I'm beginning chassis work on a fairly decent model 41-295, and looking through the schematic, I noticed the bias resistors are listed as: 82B=150 ohms, 82A=15 ohms, and 82=10 ohms. The parts list shows 82B as 115 ohms. Which one is correct? Also, what should the wattage of these resistors be?
Thanks in advance!
I believe the parts list is incorrect. The unit (41-295) that I have are coded on the actual hardware as 10, 15, and 150. Additionally, the measured resistance values check out to be very close to 10, 15, and 150.
TFB
That's what I thought, but I wanted to get a second opinion. I've re-done a 40-201, which is very similar underneath, but it has a much more elegant tapped BC resistor handling the bias duties. I wonder why Philco moved away from that design to individual carbon resistors around the power supply? Cheaper, I suppose, but better? I don't know. The 40-201 and 41-295 seem comparable in many ways. I guess I'll get my chance to decide which one is actually better. I will say that the paper-covered tuned oval "muffler" antenna on the 40-201 is FANTASTIC! It not only pulls in distant stations loud and clear (I'm listening to the Rockies in extra innings against the Red Sox on KOA, Denver, while I'm in Minneapolis), but it also does a superior job of nulling noise and unwanted signals. Does the 41-295 built-in loop work as well? I don't know because mine came in D.O.A.
I'm curious to hear opinions on the subject.
Mike
Mike, that was one of my first console sets I purchased. Had it from 1981 until around 89. It was quite sensitive and I loved that set (never electrically restored it except for the filter caps). I generally shy away from most sets after the 39 model year, but I miss that one. I remember the antenna has limited movement compared to the "muffler" design. Now ya got me thinking about finding another.

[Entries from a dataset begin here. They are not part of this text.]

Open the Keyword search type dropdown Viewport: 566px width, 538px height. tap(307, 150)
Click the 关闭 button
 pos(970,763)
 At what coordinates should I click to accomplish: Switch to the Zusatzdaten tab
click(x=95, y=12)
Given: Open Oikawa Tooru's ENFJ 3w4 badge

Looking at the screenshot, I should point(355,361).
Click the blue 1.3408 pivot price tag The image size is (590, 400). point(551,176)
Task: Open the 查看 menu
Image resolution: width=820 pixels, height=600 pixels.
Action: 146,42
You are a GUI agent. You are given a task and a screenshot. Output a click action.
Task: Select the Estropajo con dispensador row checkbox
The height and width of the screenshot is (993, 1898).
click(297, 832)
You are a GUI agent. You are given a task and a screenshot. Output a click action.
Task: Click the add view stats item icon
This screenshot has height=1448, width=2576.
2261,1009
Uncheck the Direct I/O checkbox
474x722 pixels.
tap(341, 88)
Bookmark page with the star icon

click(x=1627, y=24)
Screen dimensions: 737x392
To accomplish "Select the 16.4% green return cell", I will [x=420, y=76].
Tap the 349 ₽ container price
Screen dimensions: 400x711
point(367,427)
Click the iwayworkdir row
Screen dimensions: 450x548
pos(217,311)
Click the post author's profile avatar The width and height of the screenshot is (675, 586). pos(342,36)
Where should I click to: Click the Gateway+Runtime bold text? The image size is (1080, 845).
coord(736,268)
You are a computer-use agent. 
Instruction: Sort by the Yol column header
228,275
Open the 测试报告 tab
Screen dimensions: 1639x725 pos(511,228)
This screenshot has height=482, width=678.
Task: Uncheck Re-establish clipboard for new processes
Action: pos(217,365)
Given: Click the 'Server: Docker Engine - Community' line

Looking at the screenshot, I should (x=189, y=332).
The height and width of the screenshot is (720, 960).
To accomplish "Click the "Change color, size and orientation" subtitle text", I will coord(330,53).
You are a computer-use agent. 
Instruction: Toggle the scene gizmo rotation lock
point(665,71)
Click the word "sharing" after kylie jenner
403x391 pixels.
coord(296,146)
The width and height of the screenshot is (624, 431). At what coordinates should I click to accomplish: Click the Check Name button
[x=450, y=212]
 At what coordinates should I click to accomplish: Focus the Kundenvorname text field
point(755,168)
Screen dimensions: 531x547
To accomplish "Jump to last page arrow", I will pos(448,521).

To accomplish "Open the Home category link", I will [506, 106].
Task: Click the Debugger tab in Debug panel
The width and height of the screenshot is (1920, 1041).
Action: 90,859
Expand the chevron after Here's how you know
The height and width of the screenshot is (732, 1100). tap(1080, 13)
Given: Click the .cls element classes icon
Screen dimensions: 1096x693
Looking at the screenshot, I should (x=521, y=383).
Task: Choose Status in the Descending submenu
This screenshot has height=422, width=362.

You can closely estimate the wattage of the resistors if you know the voltage drop across the field coil and bias resistors. Unfortunately, the Rider's schematic for the 41-295 on Nostalgia Air doesn't include enough information to make the calculation. Maybe the Philco schematic does.
Subtract the voltage across the second filter capacitor from the voltage across the first filter capacitor to get the voltage drop, E. (The voltage across the first filter cap is missing from the Rider's schematic.) Then add the resistance in ohms of the field coil to the resistance in ohms of the three bias resistors for the total resistance, R. Use Ohm's law, E=IR, to get the approximate current, I, in amps. The bias current is so small that you can ignore it for the purposes of this calculation, so you can assume that the current across all three bias resistors is the same. In my experience, this calculation gives the B current within a very few milliamps, and any error is on the safe side.
Power in watts = I squared times R, so plug the value in ohms of each bias resistor into this formula to get the power each resistor must dissipate. I doubt that you'll need more than 2 watt resistors in that circuit, but since I don't know the voltage drop I can't say for sure.
It is hard to find power resistors in the exact values needed, so when replacing a candohm resistor, I'll usually put two or even three 1 watt resistors in series to get as close as I can to the right value and to be sure that each is dissipating no more than about 1/2 or 3/4 watt. Even then they can get pretty hot, so I make sure they are well separated and sticking up on long leads.
The only time I've had a problem doing this is when the resistors are squeezed in tight, as in the 46-350. The candohm resistors use the steel chassis as a heat sink, and I don't know any way to do that when replacing them with modern resistors. I know candohm resistors have a bad reputation, but now I usually won't replace them if they are still OK.
Another advantage to the candohms is that the wire-wound construction provides a little bit of needed inductance to the circuit. Of course if you can find modern power resistors of close to the right value, that problem goes away.